Música electrónica, pop, y su área… latina.
Me volví loco cuando sonó el beat de reggaeton. Loco es loco.
No tenía tragos encima. Aprendí a disfrutar sin alcohol.
Eso es otra historia.
En la zona, encontré confraternidad.
Bailé con una chica española (de ahí me enteré que tenía pareja) y alguien un poco mayor, pero con alto sabor de caderas.
Los clásicos círculos de baile. Me metí al centro. Terminé en el suelo.
Encontré otro círculo. Entré. De nuevo al centro.
Baile pegado y explosión de risas.
Cualquiera hubiera pensado que estaba ebrio. Pero no.
¿Ligué? no.
Pero el baile sobró esa noche. De repente, se me hacía fácil acercarme a quien sea.

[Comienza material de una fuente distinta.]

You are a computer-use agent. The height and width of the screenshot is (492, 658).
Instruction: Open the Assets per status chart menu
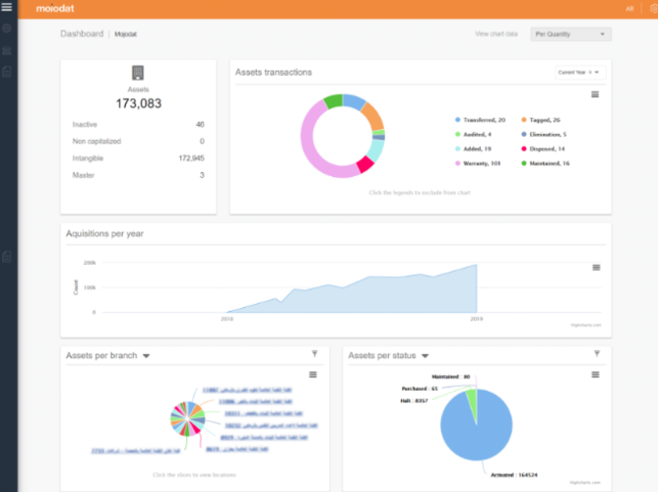point(595,374)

Esto te lo cuenta el mismo chico que de adolescente necesitaba cervezas para agarrar valor y hablarle a la chica.
Al final, no lo hacía. Terminaba con las ganas encima.
¿Y sabes? Esta vez fui espectador de eso que viví de chiquillo.
Hombres de todo el mundo (latinos, asiáticos, aussies…) se armaban mil mundos en sus cabezas, con sus cuotas de trago, solo para armar la estrategia de oro y acercarse a sus musas.
– Iré a fumar vape afuera. Así se me acercará. Tiene pinta de fumar.
– Le invitaré un trago del que está tomando. Esa será mi entrada.
– ¿Cómo le hago para terminar acostados hoy?
Buaaa. Mi modelo de negocio no solicitado es una manguera de agua fría para hombres en los antros.
Bueno, sigo.
Mil tácticas. Puro blablabla, y nada.
Vaya recuerdos de adolescentes renacidos, esta vez al otro lado del mundo.
¿Qué hacía yo?
Decir la verdad. Y la verdad es la fuckin verdad.
Recibí respuestas cálidas, bailes y rechazos.
Cuántas aussies me ignoraron esa noche eh.
Al final logré bailar con una.
Primera vez que bailo con alguien más alto que yo.
Y vaya. Que triste que decir la verdad sea lo original hoy.
pd: mira que pasa cuando compartes lo que te calienta. El calor del pecho digo. Si te calienta otra parte, manguera.